The rhesus macaque had vanished.
59
MI6 Headquarters, Vauxhall Cross
Monday, 14 March, 0908hrs GMT
‘LET ME SPELL this out so we’re all crystal clear where we stand,’ said the Chief, his voice as deep and as grave as Luke had ever heard it. ‘We aren’t just talking about a distant outbreak of an unknown pathogen in some distant Arctic archipelago. No. This threat is, right here and right now, in this country.’ He jabbed the index finger of his right hand vertically downwards, several times, on to the table-top for emphasis. ‘We are talking about an extremist, transnational terrorist organization with sociopathic intent. An organization previously unknown to us and one we have almost no chance of getting anybody upstream inside within the time frame.’

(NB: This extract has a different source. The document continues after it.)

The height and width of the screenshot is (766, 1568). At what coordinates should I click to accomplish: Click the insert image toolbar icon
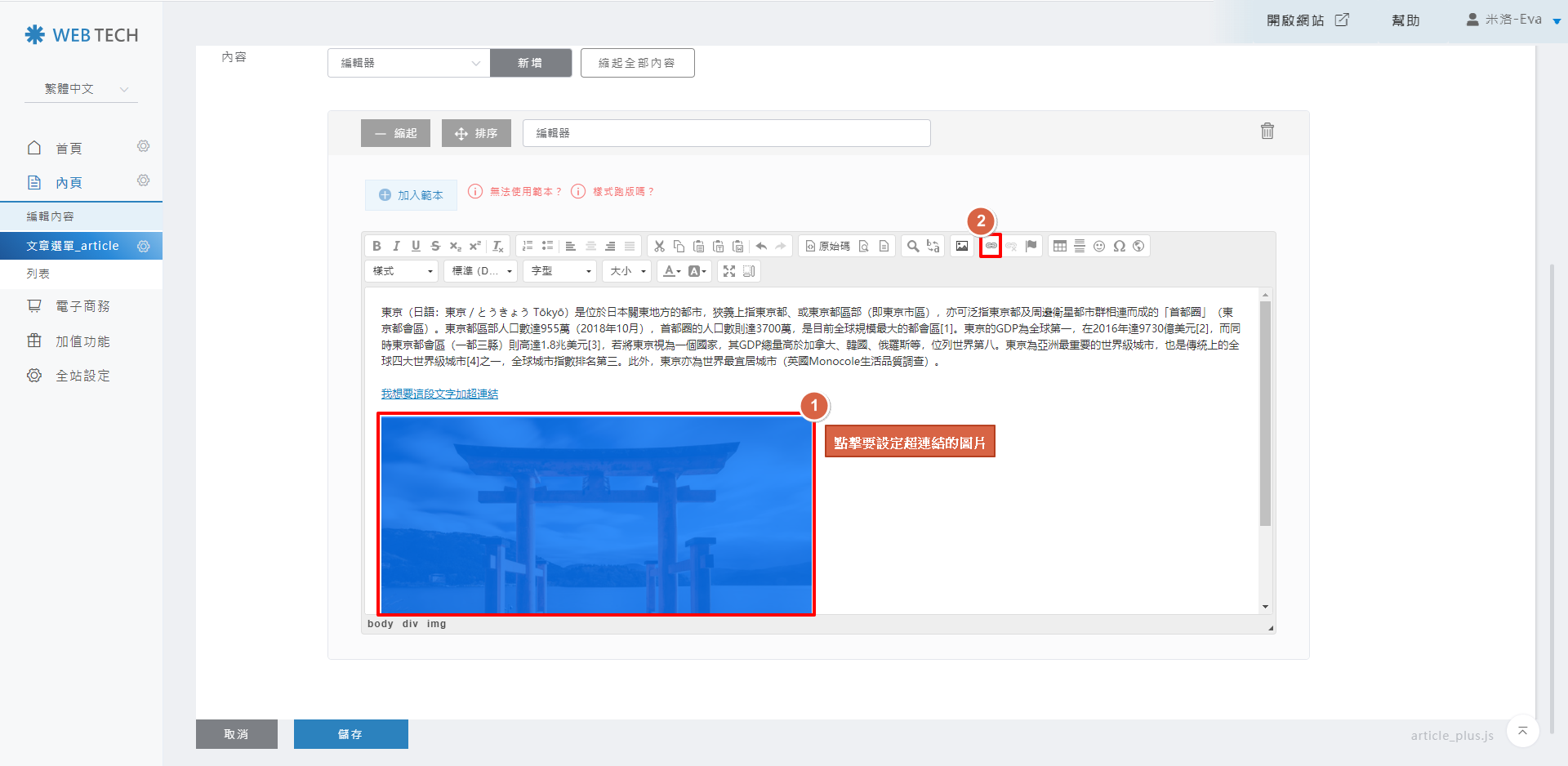point(962,246)
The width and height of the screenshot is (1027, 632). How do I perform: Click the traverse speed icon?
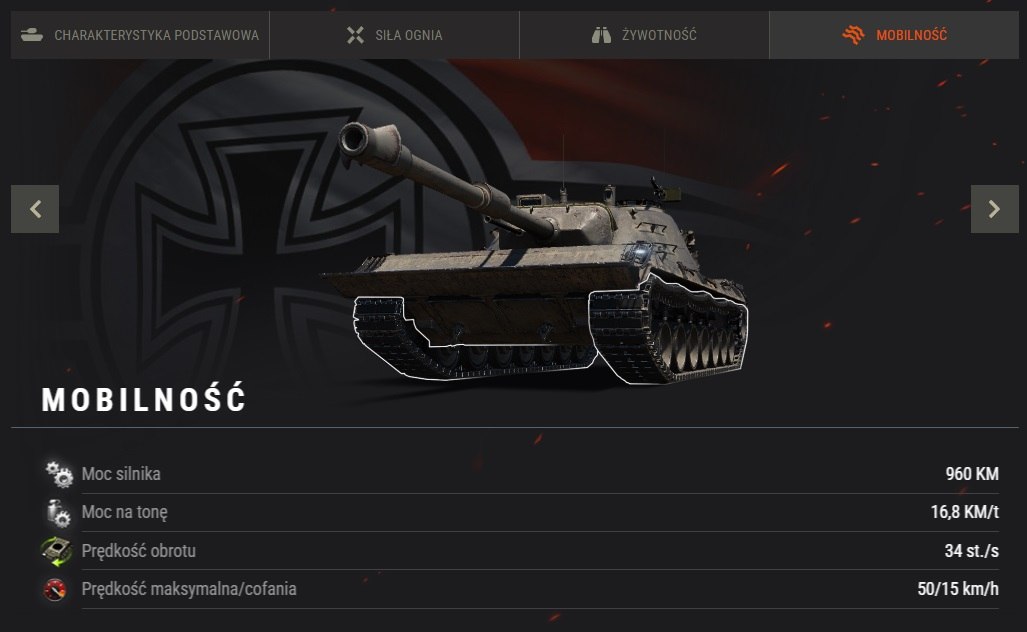tap(56, 551)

Luke looked around him. They were in the Crisis Room on the ground floor. On his left sat the D-GRAT, the director of Global Risks and Threats, the rather grandiose title of the MI6 division that dealt with serious threats from Russia and China. To his right was Sid Khan, director of International Counter-Terrorism, across the table was the Chief and next to him was the director of Internal Security. Beside him was some tech wizard from Counter-Proliferation, a tall, sharp-faced woman with red-rimmed glasses, whom Luke had seen before, scurrying around the building, always in a hurry, always clutching some file or other. The soft blue-upholstered armchairs reserved for more informal occasions had been pushed to one side. Everyone was sitting bolt upright on stiff-backed functional chairs. Last to arrive, slightly out of breath, was Jenny Li, bearing a laptop which she took out from a slim black leather case.